[Dataset entries]

+ + +

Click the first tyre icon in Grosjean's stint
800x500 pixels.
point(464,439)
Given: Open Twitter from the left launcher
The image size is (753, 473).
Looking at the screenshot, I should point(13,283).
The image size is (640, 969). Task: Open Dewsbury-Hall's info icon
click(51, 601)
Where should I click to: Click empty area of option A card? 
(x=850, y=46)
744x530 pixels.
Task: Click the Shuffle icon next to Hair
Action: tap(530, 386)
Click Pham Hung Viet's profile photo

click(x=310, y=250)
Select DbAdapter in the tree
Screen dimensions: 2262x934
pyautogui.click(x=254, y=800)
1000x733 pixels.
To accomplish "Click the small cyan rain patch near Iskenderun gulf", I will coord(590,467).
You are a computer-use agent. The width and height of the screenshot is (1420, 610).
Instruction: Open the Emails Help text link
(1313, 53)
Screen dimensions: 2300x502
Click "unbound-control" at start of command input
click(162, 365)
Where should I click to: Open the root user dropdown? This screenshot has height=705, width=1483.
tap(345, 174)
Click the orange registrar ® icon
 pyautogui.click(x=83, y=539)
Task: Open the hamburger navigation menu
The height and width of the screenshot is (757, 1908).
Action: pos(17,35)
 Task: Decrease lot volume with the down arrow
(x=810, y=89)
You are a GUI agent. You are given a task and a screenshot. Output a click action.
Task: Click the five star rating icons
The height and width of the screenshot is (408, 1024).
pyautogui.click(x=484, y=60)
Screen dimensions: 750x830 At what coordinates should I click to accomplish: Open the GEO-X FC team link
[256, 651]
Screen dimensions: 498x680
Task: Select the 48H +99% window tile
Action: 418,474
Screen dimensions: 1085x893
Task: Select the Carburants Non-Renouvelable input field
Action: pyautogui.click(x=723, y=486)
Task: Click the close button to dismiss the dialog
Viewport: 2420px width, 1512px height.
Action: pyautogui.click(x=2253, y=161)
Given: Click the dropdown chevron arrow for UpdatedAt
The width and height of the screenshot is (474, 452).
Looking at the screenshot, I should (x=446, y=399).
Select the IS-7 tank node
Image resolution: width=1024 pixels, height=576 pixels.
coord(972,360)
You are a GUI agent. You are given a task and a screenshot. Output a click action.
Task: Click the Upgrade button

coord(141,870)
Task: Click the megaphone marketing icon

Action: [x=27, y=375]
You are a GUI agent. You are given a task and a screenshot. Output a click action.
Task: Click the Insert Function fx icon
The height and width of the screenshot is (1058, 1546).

+ + +

§ Exercise objective: All that should appear in the response is the run of lines from the first line of the entries through the line containing "Select DbAdapter in the tree", copied exactly.

§ Result of this exercise:
Click the first tyre icon in Grosjean's stint
800x500 pixels.
point(464,439)
Given: Open Twitter from the left launcher
The image size is (753, 473).
Looking at the screenshot, I should point(13,283).
The image size is (640, 969). Task: Open Dewsbury-Hall's info icon
click(51, 601)
Where should I click to: Click empty area of option A card? 
(x=850, y=46)
744x530 pixels.
Task: Click the Shuffle icon next to Hair
Action: tap(530, 386)
Click Pham Hung Viet's profile photo

click(x=310, y=250)
Select DbAdapter in the tree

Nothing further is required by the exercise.